Naturally there is dissent over the the "best" version. The more eccentric versions I have never seen, or seen but once. And really, the thing should be seen purely before one sees the take-offs, so I'm not going to address Mr. Magoo or the muppets, or any of the several musical versions. And especially I will not speak of Jim Carrey.
This leaves us with four principal versions which tell the story straight and (mostly) entire, and of them, I must confess to never having seen the Reginald Owen version from the late 1930s, so I cannot offer an opinion on it. The next version is the purist's favorite, the Alistair Sim version of 1951. It has much to commend it, starting with Sims's bitter and defining performance. But it has one drawback which for me puts it out of the running, and it is a technical issue: it looks absolutely dreadful. Every copy of it I've ever seen has looked to have been printed on old cigarette wrappers found in the ditches and gutters of postwar London.
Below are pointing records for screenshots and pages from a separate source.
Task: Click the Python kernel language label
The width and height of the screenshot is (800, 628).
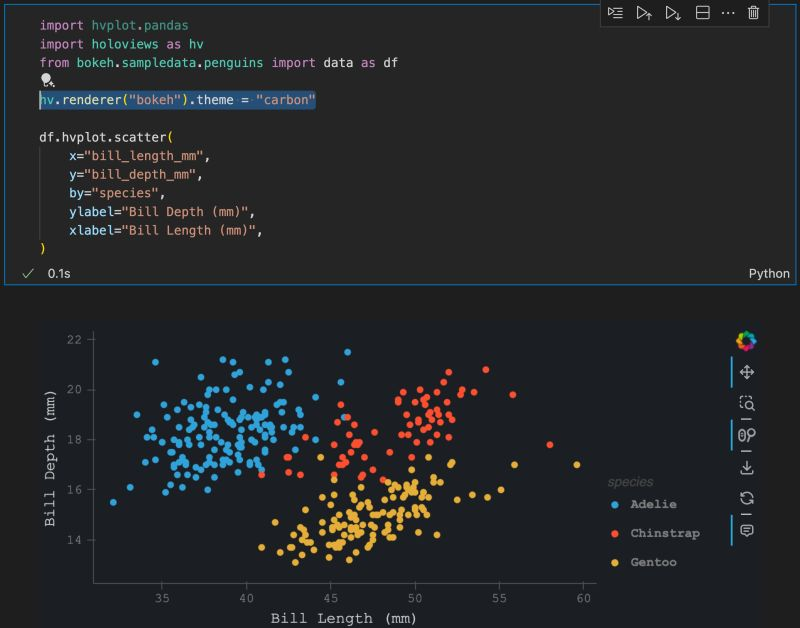Action: click(x=771, y=273)
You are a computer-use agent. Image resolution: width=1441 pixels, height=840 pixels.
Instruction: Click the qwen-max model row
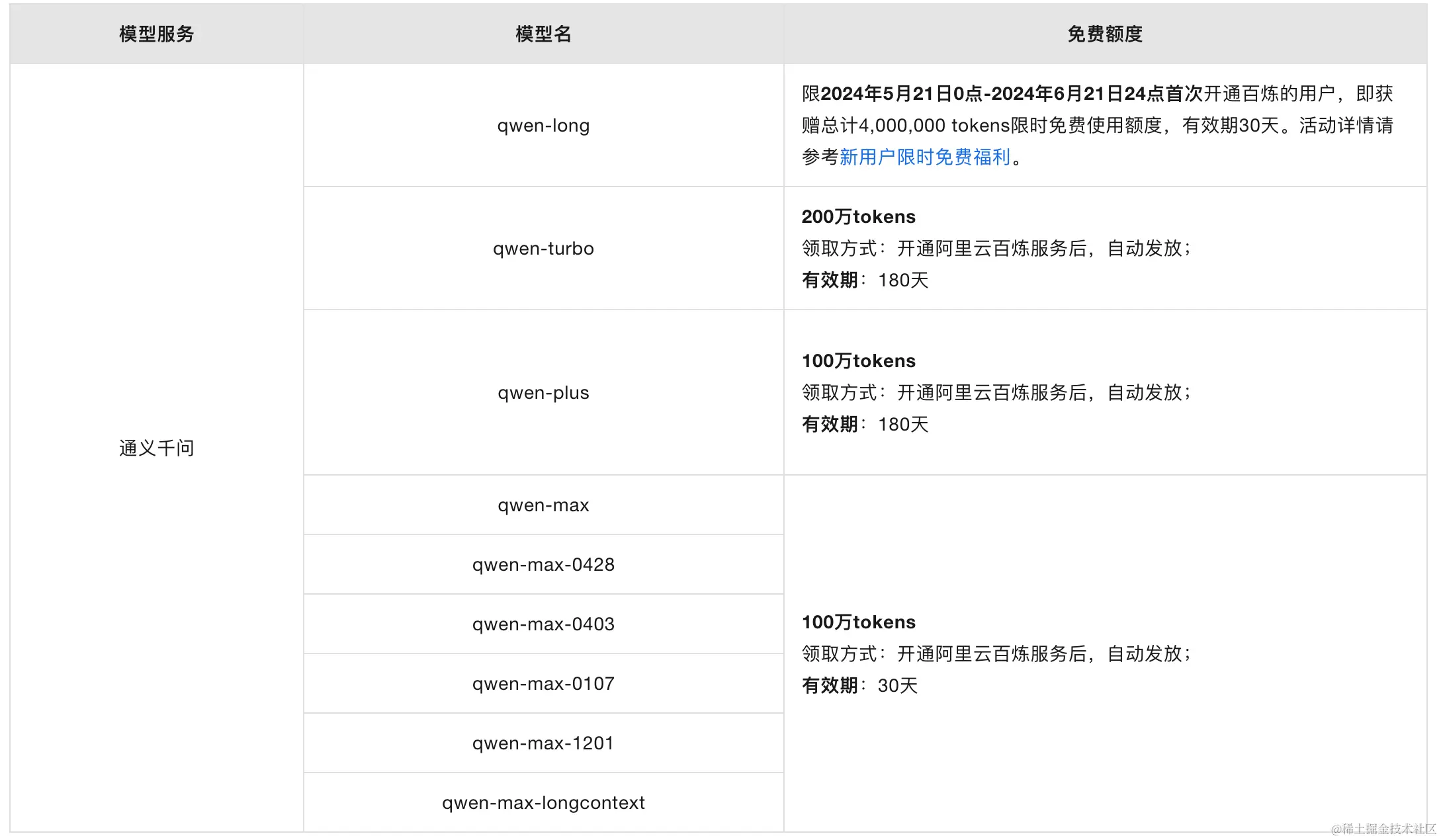[x=543, y=505]

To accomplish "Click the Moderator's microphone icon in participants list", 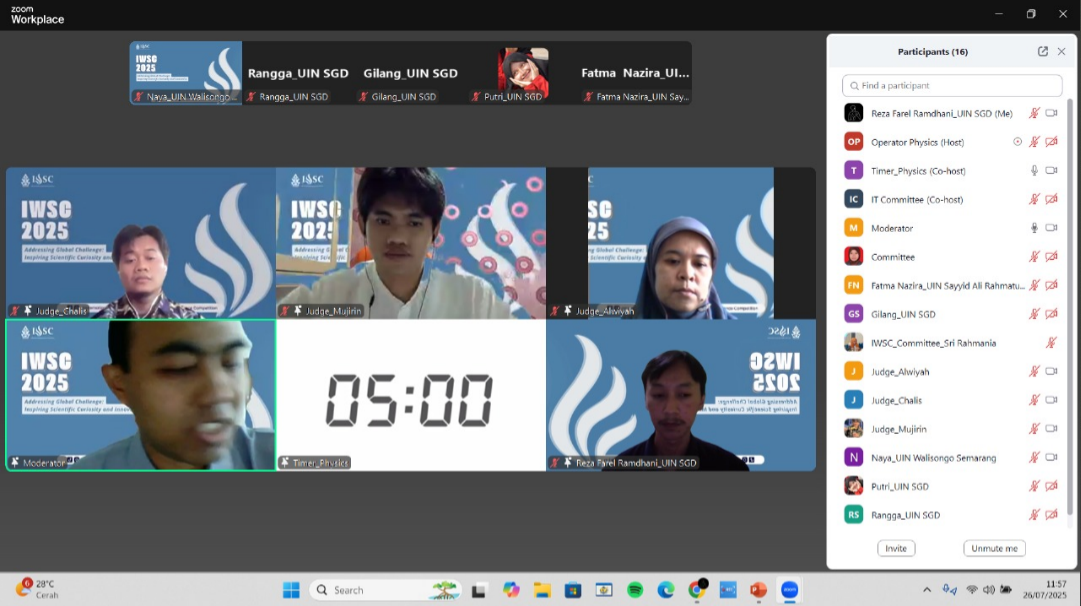I will click(1035, 228).
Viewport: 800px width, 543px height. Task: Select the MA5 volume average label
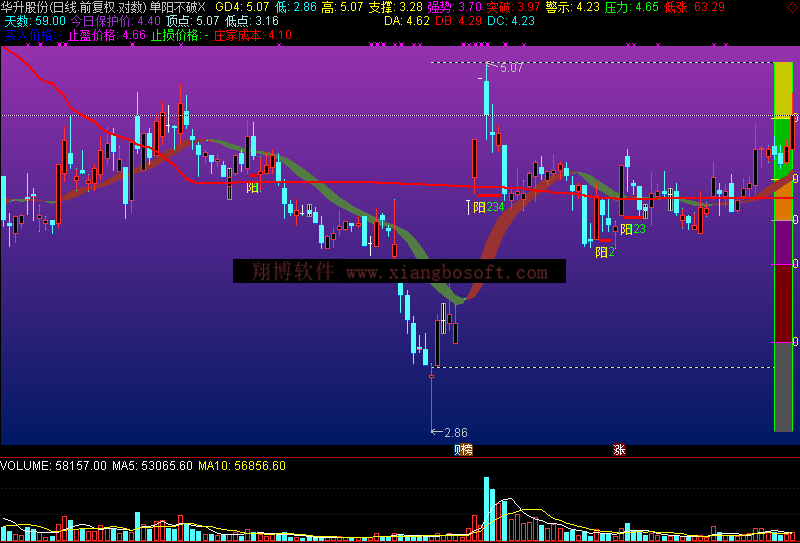click(x=139, y=465)
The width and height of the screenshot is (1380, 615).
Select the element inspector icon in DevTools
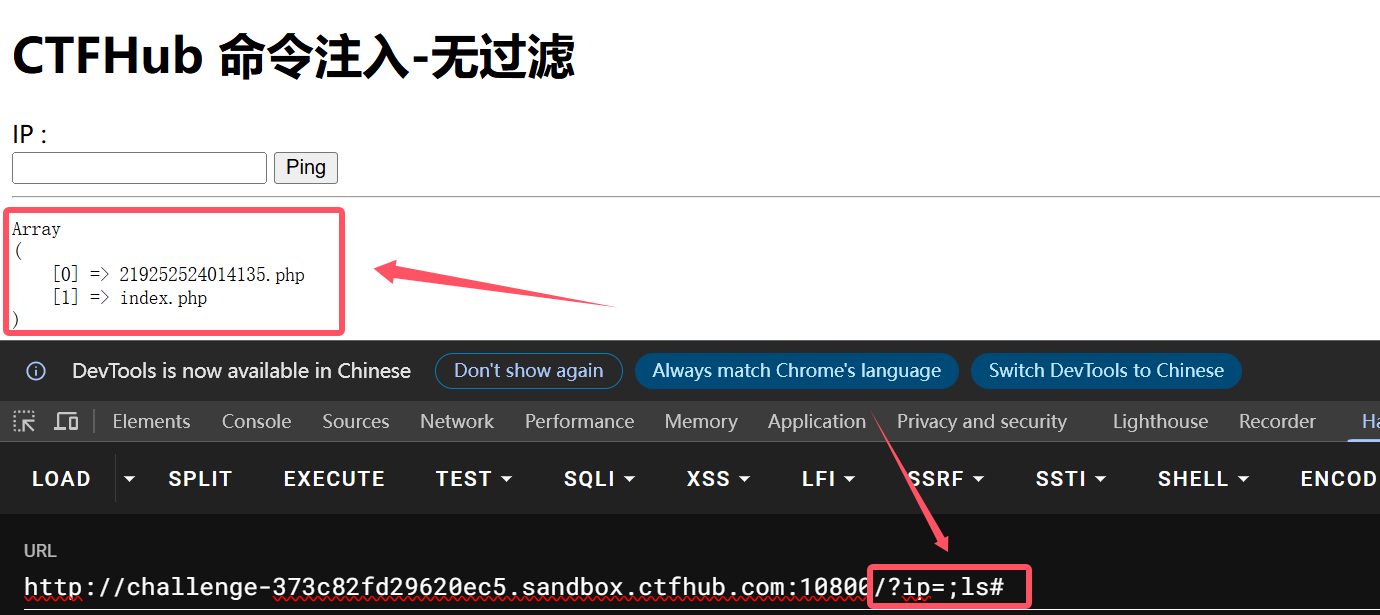(x=22, y=421)
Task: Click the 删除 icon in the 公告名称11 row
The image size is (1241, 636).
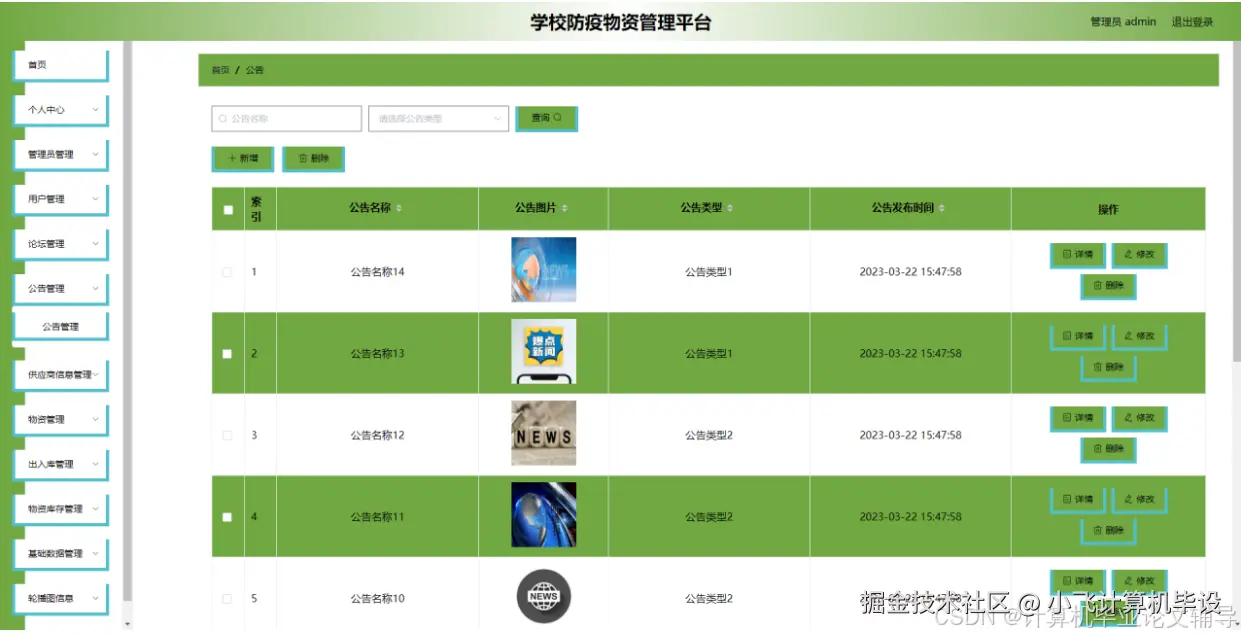Action: [x=1099, y=531]
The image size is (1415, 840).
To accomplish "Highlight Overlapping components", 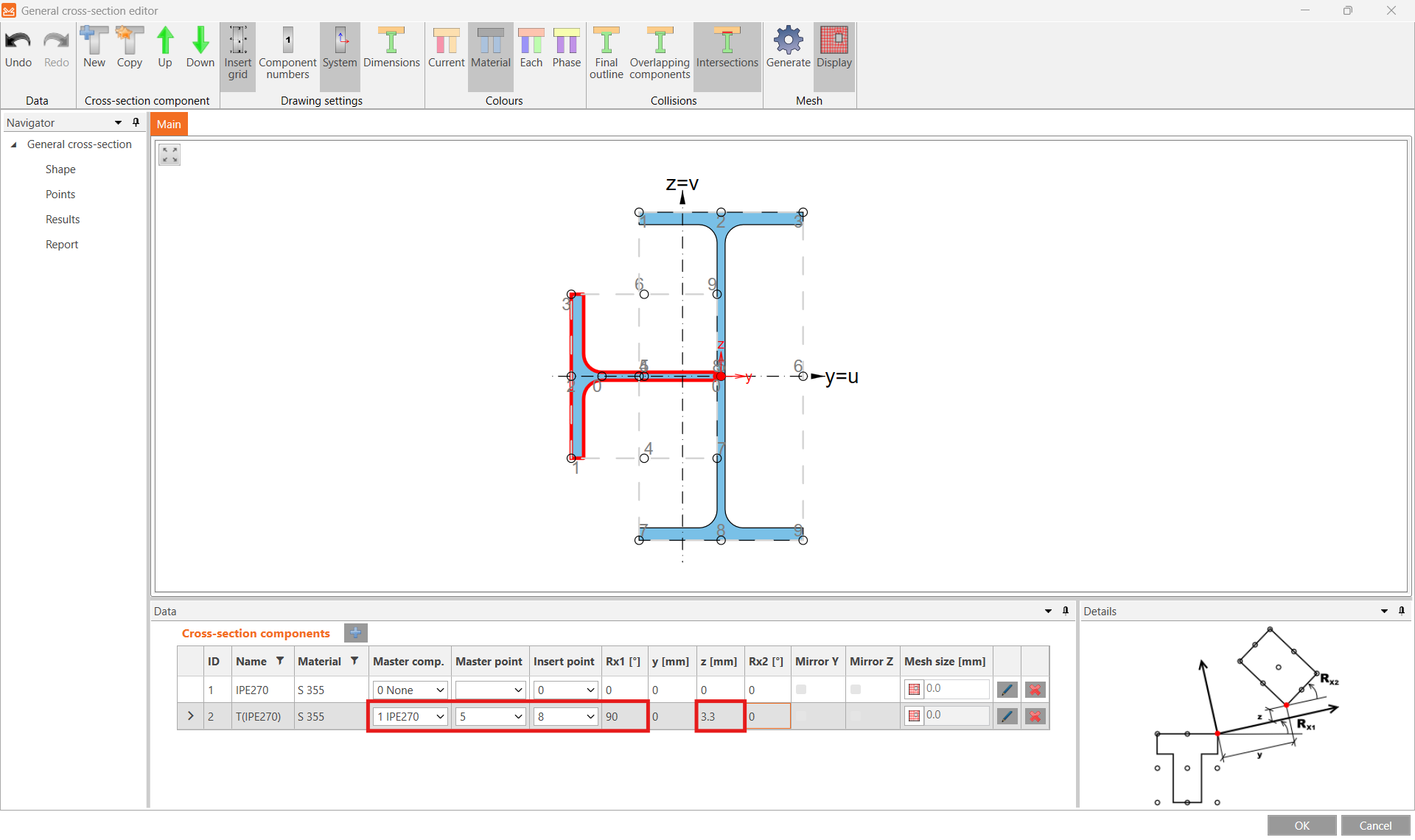I will (x=659, y=55).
It is terribly murky and the night scenes (which are many) are often all but indecipherable. And I must also say that acting has come a long way: Sims may be truest to Dickens's rather flat characterizations, but the relentlessly nasty Scrooge of this version comes across these days as something of a caricature.
Skipping to the last of the four, there is the 1999 Patrick Stewart version, expanded from his one-man show stage version. Now, this has a lot going for it in places. Joel Grey is cast to perfection as the Ghost of Christmas Past, Ian McNeice's Fezziwig is delightful, and the brilliantly telescoped scene wherein Christmas Present takes Scrooge on a whirlwind tour of celebrators is not marred by the knowledge that the singing of "Silent Night" in English is an anachronism (Young's translation was fifteen years in the future). But there are some terrible flaws, and unfortunately one of of them is Stewart himself. He is not even slightly convincing as a Victorian; the least he could have done was put on a period wig for a hirsute age. Worse, though, is the dreadful Ghost of Christmas Yet to Come, who looks like a Star Wars Jawa with severe Marfan's Syndrome. This is the emotional crux of the story, and it is, for me, fatally marred by bad effects and lighting. So much of the rest is good that it is a shame when this scene comes along and spoils it.
Which brings me to the 1984 Scott version. This may not be the best version at every single point, but it is never bad. And when it is good, it is wonderful. Scott makes no attempt at a fake British accent and is utterly convincing nonetheless; he looks and feels the part from end to end. He is Scrooge as the consummate and ruthless businessman, worshipping the "golden idol" so thoroughly that he isn't in the slightest aware of his adoration. And yet one sees from early on that there is a human soul locked away inside. What really makes this version shine, however, is the superb supporting cast, not neglecting Shrewsbury, which puts on a very convincing simulacrum of 19th century London. David Warner, cast wildly against his later type of overbearing villainy, is a delightful Bob Cratchit. George Woodward's Christmas Present is by turns jovial and bitterly pointed. Roger Rees as the nephew Fred is perfectly cast in the sort of role he was born to play. One sees considerable care in costuming and makeup, so that one can date each scene from the changes in hats and hair (with some slight anachronisms in a brace of musical instruments). The effects, are, I must admit, a bit dated, but effective. And finally, of course, there is Christmas Yet to Come, a huge, howling, menacing man/puppet, never fully seen and moving like no human. It is easy to see why Scott's Scrooge is terrified of it.
Dickens's Carol is rather the yang to Charlie Brown's yin when it comes to talking about Christmas outside the nativity narrative itself. Linus puts the narrative in front of all else; Dickens's tale fails to mention Jesus by name at all, nor is anyone seen in church in all the celebrations. The only real reference to the gospel narrative is an odd remark of Tiny Tim's, about Jesus' healing miracles. In this modernist age one must take care to recall that Christmas isn't just about the Spirit of Giving, but is first and foremost (as Linus says) a recollection, an anamnesis of the incarnation as real, earthly, historical fact. But A Christmas Carol's realization of the parable of the sheep and goats has its place in the season too; and if you care to see it told, it seems to me that you would do well to seek out Scott's embodiment of the storied miser.